◆ **Consegna**
Rispondi a queste domande sul runbook di Prometheus riportato sotto:
1. Quanto dura la procedura?
2. Quali prerequisiti sono indicati?
3. Nel workflow, quale passo segue se la risposta a "Up?" è No?
━━━ Testo riportato
Inhaltsverzeichnis

Runbook: Prometheus

Durata: ~15 minuti
Ruolo: DevOps, SRE
Prerequisito: Prometheus Server, Gateway in esecuzione

Raccogliere metriche dal Data Gateway con Prometheus.


Workflow

flowchart TD A[Start] --> B[Attivare Metrics] B --> C[Prometheus Config] C --> D[Aggiungere Scrape-Job] D --> E[Prometheus reload] E --> F[Verificare Targets] F --> G{Up?} G -->|Si| H[Finito] G -->|No| I[Controllare Firewall/Endpoint] style H fill:#e8f5e9 style I fill:#ffebee


1. Attivare Metrics nel Gateway

appsettings.json:

{
  "Metrics": {
    "Enabled": true,
    "Endpoint": "/metrics"
━━━━━━
━━━ Blocco dati
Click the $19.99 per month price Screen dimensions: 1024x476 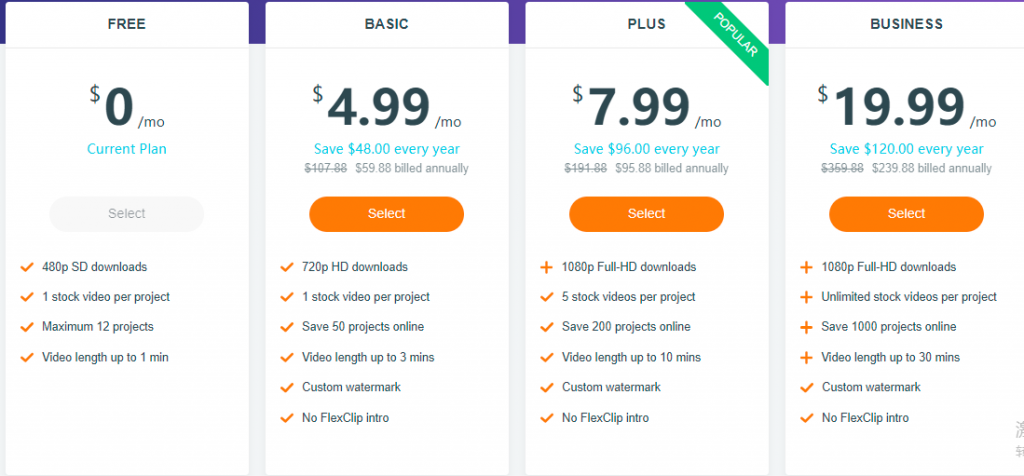(x=906, y=106)
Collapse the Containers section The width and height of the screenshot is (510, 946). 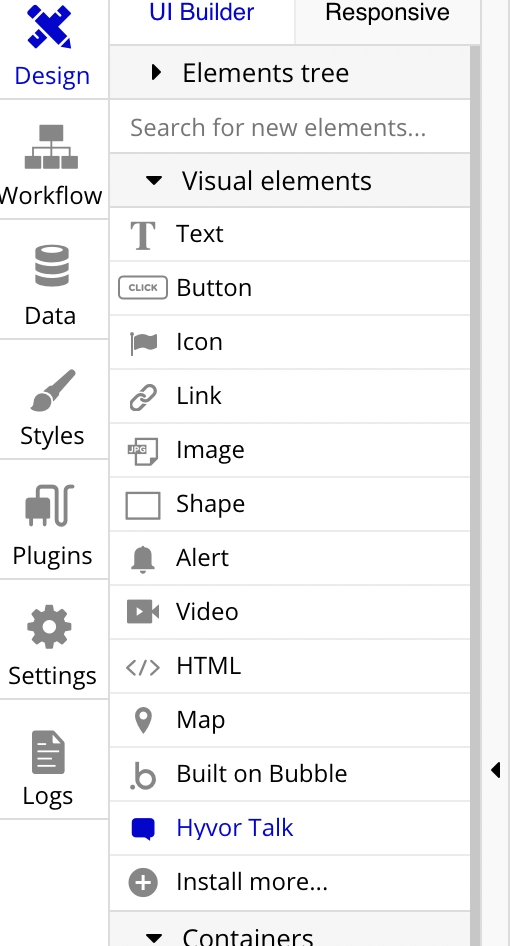pyautogui.click(x=290, y=932)
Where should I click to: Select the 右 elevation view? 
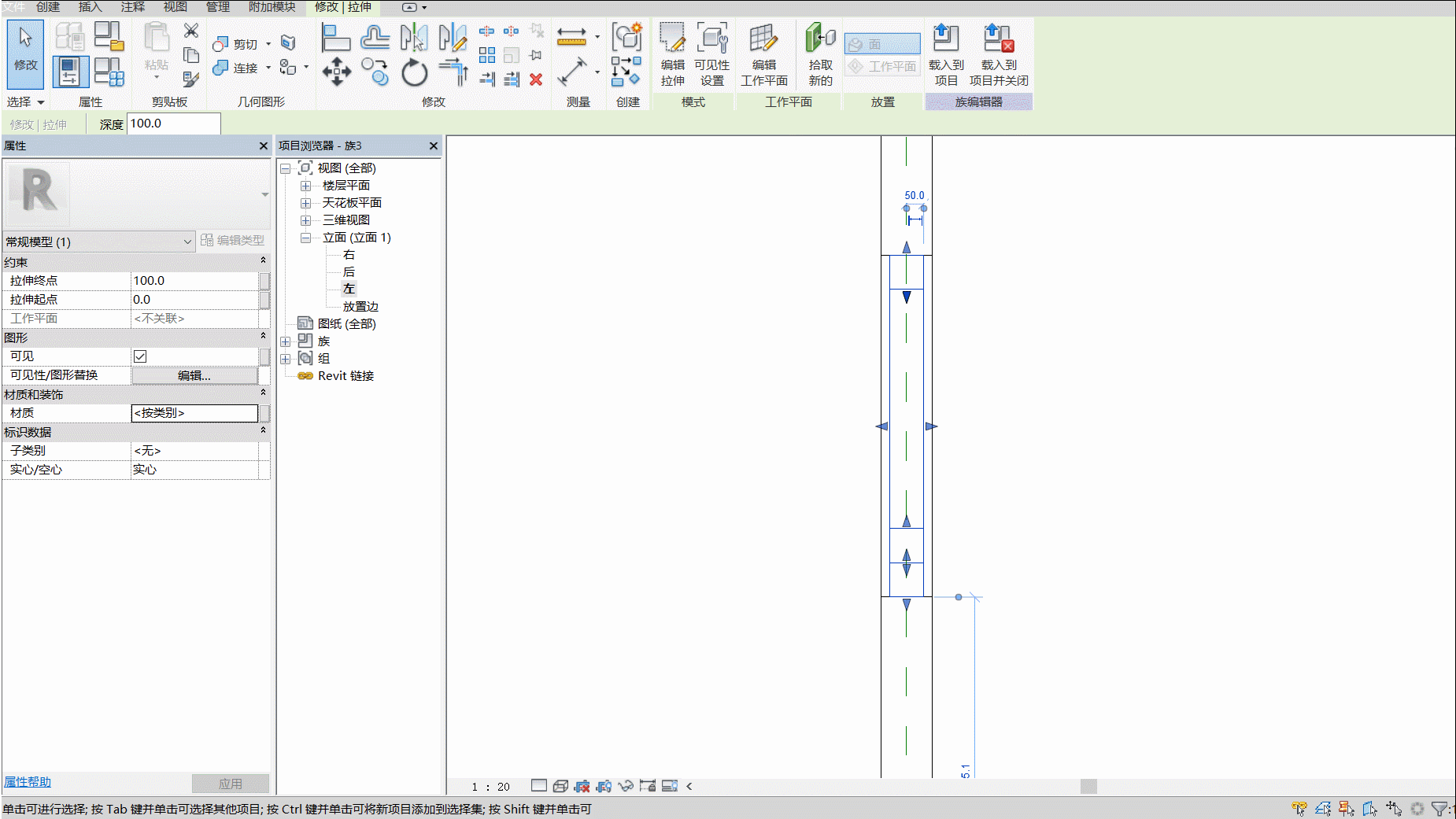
━━━━━━
◆ **Risposta**
1. Circa 15 minuti.
2. Prometheus Server e Gateway in esecuzione.
3. Controllare Firewall/Endpoint.